Danny Greene - Early Life and Education

Early Life and Education

John Henry Greene, born in Cleveland, Ohio, and Irene Cecelia Fallon, born in Pennsylvania, were a young couple who married in Cleveland. Their fathers, Daniel John Greene and Patrick John Fallon, were born in Cleveland, and Philadelphia, Pennsylvania, respectively. A popular local Cleveland legend tells that Danny J. Greene was the son of Irish Catholic immigrants, but his parents were native-born in the United States. His ancestors on both sides were ethnic Irish.

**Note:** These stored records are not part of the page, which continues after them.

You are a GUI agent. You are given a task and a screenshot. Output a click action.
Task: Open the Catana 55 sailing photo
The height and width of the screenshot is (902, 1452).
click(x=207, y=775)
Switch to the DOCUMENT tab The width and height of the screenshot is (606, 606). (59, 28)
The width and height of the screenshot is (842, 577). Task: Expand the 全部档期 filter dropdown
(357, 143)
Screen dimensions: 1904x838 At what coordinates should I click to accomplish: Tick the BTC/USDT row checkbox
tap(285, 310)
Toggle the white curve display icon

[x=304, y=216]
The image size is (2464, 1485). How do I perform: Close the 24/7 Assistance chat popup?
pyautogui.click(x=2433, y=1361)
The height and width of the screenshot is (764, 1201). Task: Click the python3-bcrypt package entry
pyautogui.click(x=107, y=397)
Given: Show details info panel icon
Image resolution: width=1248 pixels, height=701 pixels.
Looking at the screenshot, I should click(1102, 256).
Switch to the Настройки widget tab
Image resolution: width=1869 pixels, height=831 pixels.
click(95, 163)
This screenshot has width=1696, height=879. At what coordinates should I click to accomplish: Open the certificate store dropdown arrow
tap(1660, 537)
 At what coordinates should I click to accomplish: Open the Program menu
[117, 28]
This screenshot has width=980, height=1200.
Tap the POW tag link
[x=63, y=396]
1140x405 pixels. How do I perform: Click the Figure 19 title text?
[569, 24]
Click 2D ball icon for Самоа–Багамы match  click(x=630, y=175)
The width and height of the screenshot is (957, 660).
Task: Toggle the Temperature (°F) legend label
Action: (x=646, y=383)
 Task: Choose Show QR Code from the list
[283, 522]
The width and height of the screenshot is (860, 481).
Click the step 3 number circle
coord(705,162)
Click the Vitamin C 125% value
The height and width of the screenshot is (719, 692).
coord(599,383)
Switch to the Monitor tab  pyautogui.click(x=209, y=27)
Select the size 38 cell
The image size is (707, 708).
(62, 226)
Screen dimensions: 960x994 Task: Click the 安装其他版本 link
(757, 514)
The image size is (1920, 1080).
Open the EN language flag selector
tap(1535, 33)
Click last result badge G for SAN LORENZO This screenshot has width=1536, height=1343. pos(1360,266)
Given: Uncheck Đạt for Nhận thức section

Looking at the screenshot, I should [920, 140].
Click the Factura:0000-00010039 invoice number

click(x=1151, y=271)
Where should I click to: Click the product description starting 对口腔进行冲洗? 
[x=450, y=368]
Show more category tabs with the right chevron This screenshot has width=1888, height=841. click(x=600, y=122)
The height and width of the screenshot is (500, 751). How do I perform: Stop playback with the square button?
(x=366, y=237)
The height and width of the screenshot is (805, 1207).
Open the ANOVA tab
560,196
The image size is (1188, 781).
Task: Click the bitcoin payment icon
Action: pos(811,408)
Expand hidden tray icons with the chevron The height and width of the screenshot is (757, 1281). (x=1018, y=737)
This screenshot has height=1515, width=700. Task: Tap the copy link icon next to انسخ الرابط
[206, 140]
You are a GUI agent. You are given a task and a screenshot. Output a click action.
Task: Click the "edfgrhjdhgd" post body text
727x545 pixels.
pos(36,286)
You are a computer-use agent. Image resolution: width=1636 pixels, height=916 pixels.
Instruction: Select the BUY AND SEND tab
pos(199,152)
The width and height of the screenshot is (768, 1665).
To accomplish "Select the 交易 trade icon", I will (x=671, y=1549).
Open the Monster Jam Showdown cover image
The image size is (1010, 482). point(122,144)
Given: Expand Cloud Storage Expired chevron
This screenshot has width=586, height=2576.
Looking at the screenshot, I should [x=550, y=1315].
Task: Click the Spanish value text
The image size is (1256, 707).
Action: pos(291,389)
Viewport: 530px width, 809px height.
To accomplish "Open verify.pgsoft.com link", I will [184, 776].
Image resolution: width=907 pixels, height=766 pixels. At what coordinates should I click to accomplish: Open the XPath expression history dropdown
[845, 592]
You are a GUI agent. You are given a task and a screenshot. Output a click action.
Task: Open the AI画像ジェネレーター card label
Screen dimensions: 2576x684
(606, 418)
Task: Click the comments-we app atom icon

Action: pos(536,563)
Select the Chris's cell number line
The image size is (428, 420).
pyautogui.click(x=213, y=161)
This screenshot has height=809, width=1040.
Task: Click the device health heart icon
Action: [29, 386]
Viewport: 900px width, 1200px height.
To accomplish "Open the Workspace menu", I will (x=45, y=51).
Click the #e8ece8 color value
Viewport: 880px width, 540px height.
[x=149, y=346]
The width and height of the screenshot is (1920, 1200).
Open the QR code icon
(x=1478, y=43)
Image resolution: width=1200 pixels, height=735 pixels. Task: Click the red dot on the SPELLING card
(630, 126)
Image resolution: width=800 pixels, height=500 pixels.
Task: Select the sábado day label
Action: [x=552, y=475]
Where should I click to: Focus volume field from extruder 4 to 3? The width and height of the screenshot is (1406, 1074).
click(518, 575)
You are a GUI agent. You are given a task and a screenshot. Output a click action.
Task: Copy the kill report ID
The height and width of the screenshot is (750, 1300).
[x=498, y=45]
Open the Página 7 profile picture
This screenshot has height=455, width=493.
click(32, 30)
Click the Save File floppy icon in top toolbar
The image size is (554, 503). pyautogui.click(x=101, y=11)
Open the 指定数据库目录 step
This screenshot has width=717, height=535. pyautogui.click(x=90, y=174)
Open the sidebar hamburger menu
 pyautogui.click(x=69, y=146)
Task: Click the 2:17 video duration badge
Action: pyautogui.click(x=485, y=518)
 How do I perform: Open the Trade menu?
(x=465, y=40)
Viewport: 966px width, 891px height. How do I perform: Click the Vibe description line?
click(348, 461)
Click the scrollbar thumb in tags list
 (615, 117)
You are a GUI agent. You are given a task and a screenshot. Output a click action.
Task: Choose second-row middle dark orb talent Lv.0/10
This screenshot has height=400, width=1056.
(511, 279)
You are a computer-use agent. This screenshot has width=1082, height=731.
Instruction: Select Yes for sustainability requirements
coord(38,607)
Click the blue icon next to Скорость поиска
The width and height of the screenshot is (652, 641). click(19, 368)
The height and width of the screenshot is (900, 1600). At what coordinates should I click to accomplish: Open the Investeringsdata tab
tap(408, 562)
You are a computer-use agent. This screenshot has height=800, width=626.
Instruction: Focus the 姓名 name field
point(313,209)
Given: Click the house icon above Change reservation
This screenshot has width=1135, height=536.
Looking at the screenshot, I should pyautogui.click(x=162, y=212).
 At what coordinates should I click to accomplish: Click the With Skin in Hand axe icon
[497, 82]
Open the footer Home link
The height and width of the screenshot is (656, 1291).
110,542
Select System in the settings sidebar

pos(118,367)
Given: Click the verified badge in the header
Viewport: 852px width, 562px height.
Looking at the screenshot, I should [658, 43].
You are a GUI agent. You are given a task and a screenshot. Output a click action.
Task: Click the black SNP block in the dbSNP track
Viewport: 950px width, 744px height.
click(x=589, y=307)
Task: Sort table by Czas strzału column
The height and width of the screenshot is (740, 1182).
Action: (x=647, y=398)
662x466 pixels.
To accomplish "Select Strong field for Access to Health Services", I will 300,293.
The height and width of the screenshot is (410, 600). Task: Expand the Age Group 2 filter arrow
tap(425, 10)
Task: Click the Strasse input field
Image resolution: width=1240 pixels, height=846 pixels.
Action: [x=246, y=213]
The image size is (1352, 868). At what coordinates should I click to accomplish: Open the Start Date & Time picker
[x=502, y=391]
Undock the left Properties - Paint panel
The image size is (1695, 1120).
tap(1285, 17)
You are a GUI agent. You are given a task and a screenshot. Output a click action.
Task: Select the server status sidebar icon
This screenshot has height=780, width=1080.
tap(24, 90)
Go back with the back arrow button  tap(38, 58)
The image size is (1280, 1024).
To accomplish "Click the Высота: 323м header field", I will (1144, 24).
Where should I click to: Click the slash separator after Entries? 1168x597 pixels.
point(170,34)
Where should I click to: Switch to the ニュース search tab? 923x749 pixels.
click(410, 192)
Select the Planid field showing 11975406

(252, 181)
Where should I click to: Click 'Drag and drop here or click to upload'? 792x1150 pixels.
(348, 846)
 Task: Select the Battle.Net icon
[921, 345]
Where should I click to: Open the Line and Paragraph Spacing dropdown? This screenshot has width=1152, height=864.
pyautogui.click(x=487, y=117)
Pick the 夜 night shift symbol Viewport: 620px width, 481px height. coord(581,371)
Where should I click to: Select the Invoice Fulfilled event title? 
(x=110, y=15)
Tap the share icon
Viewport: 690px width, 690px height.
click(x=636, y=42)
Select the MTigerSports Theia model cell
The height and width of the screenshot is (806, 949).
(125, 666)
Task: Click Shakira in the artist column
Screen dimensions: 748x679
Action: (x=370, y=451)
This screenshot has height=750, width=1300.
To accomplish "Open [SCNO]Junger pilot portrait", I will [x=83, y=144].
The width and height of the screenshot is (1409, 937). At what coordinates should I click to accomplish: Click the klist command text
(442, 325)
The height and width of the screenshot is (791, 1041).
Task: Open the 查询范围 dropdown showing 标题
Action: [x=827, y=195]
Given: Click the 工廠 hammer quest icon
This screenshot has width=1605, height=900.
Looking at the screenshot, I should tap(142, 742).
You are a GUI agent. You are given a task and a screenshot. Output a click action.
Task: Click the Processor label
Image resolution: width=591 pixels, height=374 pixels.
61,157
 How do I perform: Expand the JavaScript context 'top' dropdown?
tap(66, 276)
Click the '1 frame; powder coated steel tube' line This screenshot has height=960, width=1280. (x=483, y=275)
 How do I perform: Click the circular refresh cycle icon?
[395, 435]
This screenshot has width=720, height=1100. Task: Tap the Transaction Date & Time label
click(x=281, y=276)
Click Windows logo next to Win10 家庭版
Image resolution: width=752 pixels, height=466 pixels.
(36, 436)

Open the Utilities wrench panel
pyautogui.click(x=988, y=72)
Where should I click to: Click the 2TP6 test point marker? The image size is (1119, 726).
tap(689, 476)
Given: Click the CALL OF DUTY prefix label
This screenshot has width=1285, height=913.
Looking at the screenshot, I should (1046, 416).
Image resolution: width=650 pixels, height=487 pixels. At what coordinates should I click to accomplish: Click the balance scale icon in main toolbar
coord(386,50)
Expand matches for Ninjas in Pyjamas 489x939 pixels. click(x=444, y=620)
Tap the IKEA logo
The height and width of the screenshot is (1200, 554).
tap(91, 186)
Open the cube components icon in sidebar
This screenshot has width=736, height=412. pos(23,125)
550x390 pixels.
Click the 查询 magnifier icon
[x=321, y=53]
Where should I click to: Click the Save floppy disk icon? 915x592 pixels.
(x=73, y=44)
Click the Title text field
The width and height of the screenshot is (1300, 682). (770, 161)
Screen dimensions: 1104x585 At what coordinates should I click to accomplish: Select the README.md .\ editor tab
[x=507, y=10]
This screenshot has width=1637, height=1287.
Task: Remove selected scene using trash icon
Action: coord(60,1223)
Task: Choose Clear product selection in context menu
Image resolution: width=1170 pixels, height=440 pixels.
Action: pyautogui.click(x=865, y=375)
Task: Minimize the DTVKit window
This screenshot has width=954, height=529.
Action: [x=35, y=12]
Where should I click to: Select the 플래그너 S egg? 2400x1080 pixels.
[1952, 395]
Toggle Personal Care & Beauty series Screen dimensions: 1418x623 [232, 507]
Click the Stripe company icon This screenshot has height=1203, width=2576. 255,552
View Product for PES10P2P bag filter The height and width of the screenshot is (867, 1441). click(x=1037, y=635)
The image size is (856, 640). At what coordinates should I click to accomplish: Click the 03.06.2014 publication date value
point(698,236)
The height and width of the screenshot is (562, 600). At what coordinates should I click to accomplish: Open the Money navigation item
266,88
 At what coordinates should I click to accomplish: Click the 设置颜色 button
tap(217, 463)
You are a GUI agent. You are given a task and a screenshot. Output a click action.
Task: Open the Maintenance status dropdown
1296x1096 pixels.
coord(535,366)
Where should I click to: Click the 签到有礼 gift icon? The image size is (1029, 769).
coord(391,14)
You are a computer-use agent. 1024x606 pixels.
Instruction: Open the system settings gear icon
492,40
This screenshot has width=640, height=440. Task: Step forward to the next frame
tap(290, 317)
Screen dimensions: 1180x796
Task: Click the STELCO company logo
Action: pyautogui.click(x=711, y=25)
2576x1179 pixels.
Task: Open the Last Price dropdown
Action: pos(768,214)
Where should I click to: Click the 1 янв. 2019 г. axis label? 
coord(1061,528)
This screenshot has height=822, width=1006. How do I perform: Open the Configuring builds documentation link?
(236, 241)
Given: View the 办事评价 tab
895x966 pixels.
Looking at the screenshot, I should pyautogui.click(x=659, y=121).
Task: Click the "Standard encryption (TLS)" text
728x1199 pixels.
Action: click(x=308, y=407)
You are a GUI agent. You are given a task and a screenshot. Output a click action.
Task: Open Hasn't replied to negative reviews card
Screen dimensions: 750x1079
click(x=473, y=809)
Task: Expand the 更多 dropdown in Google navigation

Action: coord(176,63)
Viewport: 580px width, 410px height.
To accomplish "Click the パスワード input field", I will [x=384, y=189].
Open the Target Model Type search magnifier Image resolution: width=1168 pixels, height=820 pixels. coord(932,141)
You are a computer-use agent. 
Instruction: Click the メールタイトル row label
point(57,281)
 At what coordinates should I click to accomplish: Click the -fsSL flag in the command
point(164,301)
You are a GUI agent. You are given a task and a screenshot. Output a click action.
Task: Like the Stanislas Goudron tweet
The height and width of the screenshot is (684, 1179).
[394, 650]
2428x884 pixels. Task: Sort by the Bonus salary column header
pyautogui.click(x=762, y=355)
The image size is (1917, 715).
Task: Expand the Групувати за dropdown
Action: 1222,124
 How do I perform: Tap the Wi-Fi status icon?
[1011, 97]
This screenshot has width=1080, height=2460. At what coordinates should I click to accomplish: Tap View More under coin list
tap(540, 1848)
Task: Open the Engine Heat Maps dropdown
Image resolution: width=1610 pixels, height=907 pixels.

Daniel was born in Cleveland. Three days after the birth, his mother Irene died. He was called "Baby Greene" until after his mother was buried. His father named the boy Daniel after his own father. Drinking heavily, John Greene lost his job as a salesman for Fuller Brush. He moved in temporarily with his father, a newspaper printer, who had also been recently widowed. Unable to provide for Daniel, his father placed the boy in Parmadale, a Roman Catholic orphanage in Parma, Ohio, three miles outside Cleveland.

In 1939 Daniel's father began dating a nurse and married her. They started their own family and brought Daniel home. At age six, he resented his stepmother and ran away on several occasions. His paternal grandfather took the boy in, and Daniel lived with him and an aunt for the rest of his childhood. When his father died in 1959, the newspaper obituary listed his children from his second marriage, but did not mention Daniel.

At St. Jerome Catholic School, Daniel Greene developed a great fondness for the nuns and priests. He developed a lasting friendship with some of his teachers and served as an altar boy. An athletic boy, he excelled at baseball and was an all-star basketball player. Although Greene was a poor student, the nuns at St. Jerome let him play sports because he was valuable for the team. Greene attended St. Ignatius High School. In frequent fights with Italian-American students, children of more recent immigrants' struggling for place, Daniel developed an intense dislike for Italians that lasted his entire life. After being expelled from Saint Ignatius, he transferred to Collinwood High School, where he excelled in athletics. A Boy Scout for a short time, he was kicked out of his troop. He was expelled from Collinwood High School due to excessive tardiness, which he claimed was caused by the bullying of fellow students.